None of the founders carry the title of Chief Procurement Officer, a gap that the company acknowledges has occasionally surfaced in buyer conversations. Jara Montes's response is characteristically direct: "Our work is the answer. The results we're generating move that conversation quickly." He noted that the company has senior procurement leaders serving as advisors who have run procurement at the scale of its target customers.

Base10 Partners, the lead investor, is a San Francisco-based venture capital firm that invests in companies automating sectors of what it calls "the Real Economy." Its portfolio includes Notion, Figma, Nubank, Stripe, and Aurora Solar. Rexhi Dollaku, General Partner at Base10, framed the investment in emphatic terms: "Supply chain and procurement is one of the largest, most underautomated markets in the Real Economy. AI agents are finally capable of doing the work, not just assisting with it." The supporting cast of investors reinforces the immigrant-founder narrative. Clara Ventures — founded by the executives behind Olapic's $130 million exit — specifically invests in driven foreign founders building in the United States, and Agell adds operational credibility from building Chartboost into a $100 million revenue business in under three years as a Spanish founder in Silicon Valley.

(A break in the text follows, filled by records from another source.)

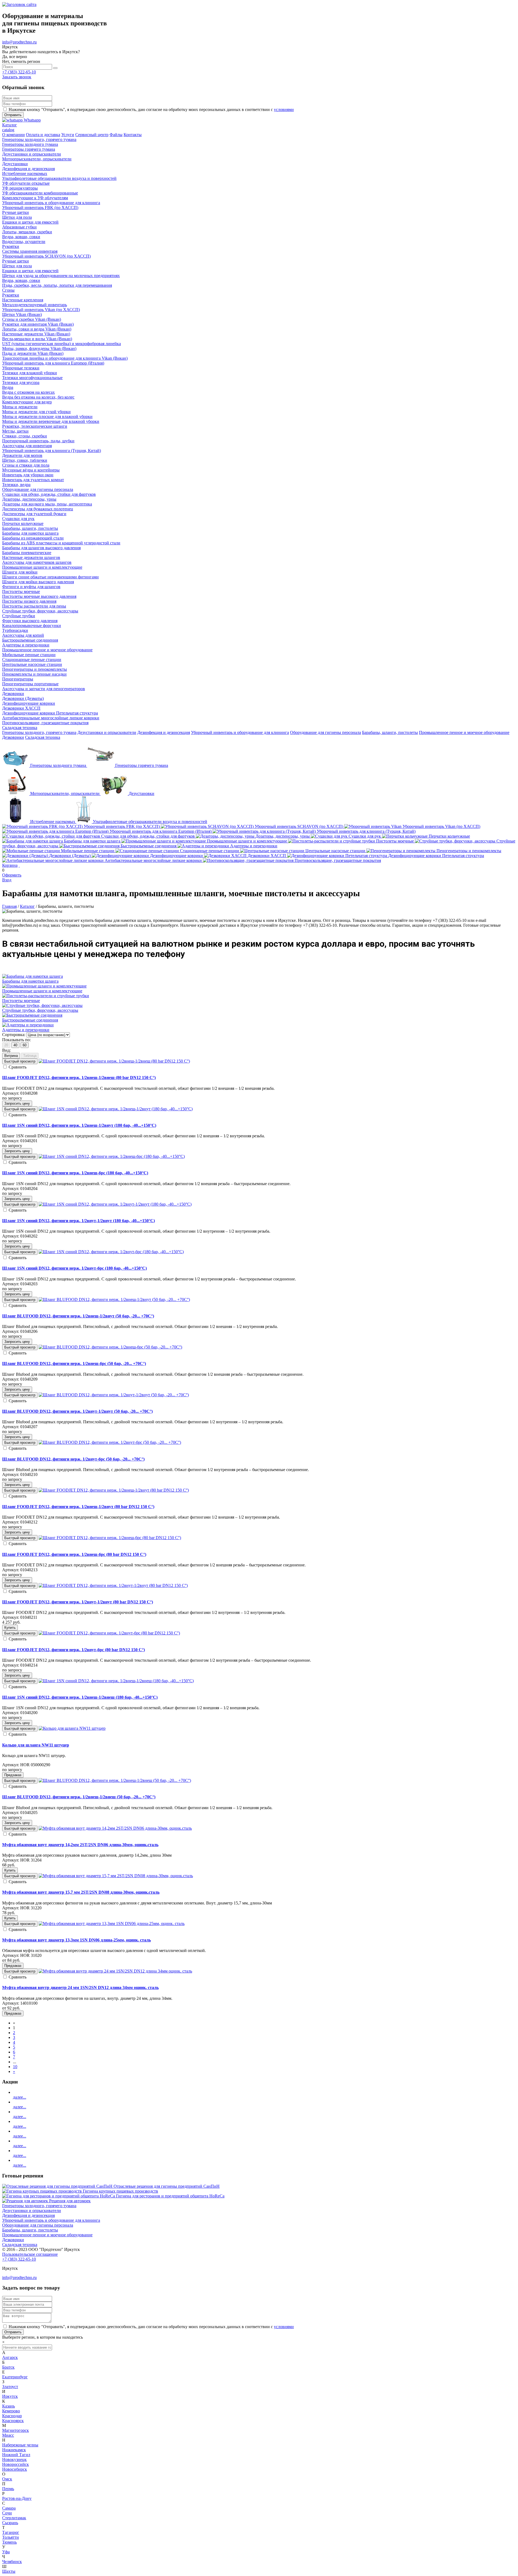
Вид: (6, 1050)
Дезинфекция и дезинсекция (163, 732)
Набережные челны (20, 2445)
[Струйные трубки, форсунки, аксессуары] (42, 1005)
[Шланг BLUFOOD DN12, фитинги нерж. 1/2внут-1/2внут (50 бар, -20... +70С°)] (114, 1394)
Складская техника (42, 737)
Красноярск (13, 2420)
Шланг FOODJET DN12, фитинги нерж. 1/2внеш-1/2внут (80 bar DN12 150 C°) (78, 1506)
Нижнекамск (14, 2449)
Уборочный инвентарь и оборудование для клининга (240, 732)
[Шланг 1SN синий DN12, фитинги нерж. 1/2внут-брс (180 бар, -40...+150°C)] (111, 1251)
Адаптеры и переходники (25, 1029)
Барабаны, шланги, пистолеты (390, 732)
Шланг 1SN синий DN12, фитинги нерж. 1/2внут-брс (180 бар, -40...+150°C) (74, 1268)
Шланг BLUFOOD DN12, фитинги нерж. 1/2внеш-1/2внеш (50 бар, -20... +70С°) (78, 1797)
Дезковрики (13, 737)
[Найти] (55, 68)
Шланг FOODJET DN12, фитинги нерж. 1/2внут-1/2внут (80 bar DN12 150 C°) (77, 1602)
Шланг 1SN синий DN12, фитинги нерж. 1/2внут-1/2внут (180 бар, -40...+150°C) (78, 1220)
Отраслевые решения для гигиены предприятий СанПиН (167, 2186)
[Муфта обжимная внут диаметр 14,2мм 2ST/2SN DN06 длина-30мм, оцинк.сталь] (115, 1828)
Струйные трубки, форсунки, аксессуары (40, 1010)
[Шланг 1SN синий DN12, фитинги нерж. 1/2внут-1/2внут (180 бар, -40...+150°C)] (115, 1204)
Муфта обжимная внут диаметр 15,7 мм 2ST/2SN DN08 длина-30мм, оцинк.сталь (80, 1892)
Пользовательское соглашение (30, 2254)
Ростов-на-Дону (17, 2498)
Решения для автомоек (70, 2201)
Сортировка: (13, 1034)
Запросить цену (17, 1103)
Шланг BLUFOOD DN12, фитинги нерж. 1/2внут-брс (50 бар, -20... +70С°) (73, 1459)
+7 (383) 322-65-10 (19, 72)
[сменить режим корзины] (19, 865)
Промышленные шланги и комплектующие (42, 991)
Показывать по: (16, 1039)
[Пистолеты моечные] (45, 995)
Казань (8, 2406)
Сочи (7, 2513)
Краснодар (12, 2415)
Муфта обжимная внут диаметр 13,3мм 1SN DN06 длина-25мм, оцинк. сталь (76, 1940)
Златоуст (10, 2386)
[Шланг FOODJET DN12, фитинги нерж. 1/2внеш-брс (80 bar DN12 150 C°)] (110, 1537)
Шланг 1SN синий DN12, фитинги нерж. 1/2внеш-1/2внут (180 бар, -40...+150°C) (79, 1125)
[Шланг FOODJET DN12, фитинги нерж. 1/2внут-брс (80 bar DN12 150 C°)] (109, 1633)
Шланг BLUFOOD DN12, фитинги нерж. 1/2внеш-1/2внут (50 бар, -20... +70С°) (78, 1316)
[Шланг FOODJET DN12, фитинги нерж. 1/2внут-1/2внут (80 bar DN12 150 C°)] (113, 1585)
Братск (8, 2367)
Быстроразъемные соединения (30, 1020)
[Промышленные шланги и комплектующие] (44, 986)
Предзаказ (12, 1775)
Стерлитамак (14, 2518)
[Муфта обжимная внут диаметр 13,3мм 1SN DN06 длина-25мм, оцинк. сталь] (112, 1923)
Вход (6, 880)
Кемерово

Why $2.1 million may stretch further than it looks for an enterprise AI startup

At $2.1 million, this is a deliberately small round for a company selling to large enterprises with notoriously long procurement cycles. Jara Montes argues it goes further than it appears for structural reasons. "We leverage Europe as a tech talent hub, where we have a deep network of exceptional engineers — people who want to work at the frontier of AI but have far fewer opportunities to do so than their US counterparts," he said. "We're not just lean — we're built to outcompete on capital efficiency while others are burning through runway trying to hire in San Francisco."

The go-to-market motion is designed for speed to revenue. Proofs of value are scoped, time-bounded, and converted to paying partnerships. The company says it is not running 18-month enterprise sales cycles before seeing a dollar. The milestone for the next raise is explicit: more paying customers, meaningfully stronger annual recurring revenue, and a repeatable sales motion that makes the seed round, as Jara Montes put it, "an obvious conversation."

Looking ahead, he outlined an ambitious three-year target: 20 to 30 large industrial enterprises in the U.S. and Europe running Traza across their procurement operations, with over a billion dollars in procurement spend flowing through the platform. Whether that vision is achievable depends on several interlocking variables — the pace at which AI agent capabilities continue to improve, the speed of enterprise adoption in a traditionally conservative buyer segment, and Traza's ability to navigate the competitive gauntlet of incumbents adding AI features and well-funded startups attacking adjacent workflows.

But the underlying math may be on Traza's side. In procurement, the money that disappears does not look like waste. It vanishes into inefficiency, missed obligations, unmanaged risks, and forgotten commitments — the kind of silent losses that no one tracks because no one has the bandwidth to track them. The traditional mandate of procurement, as currently configured, ends where the value gap begins: at signature. Traza is building an AI workforce that picks up where the humans leave off. For an industry that has spent decades losing $55 million at a time to the back office nobody watches, that might be precisely the point.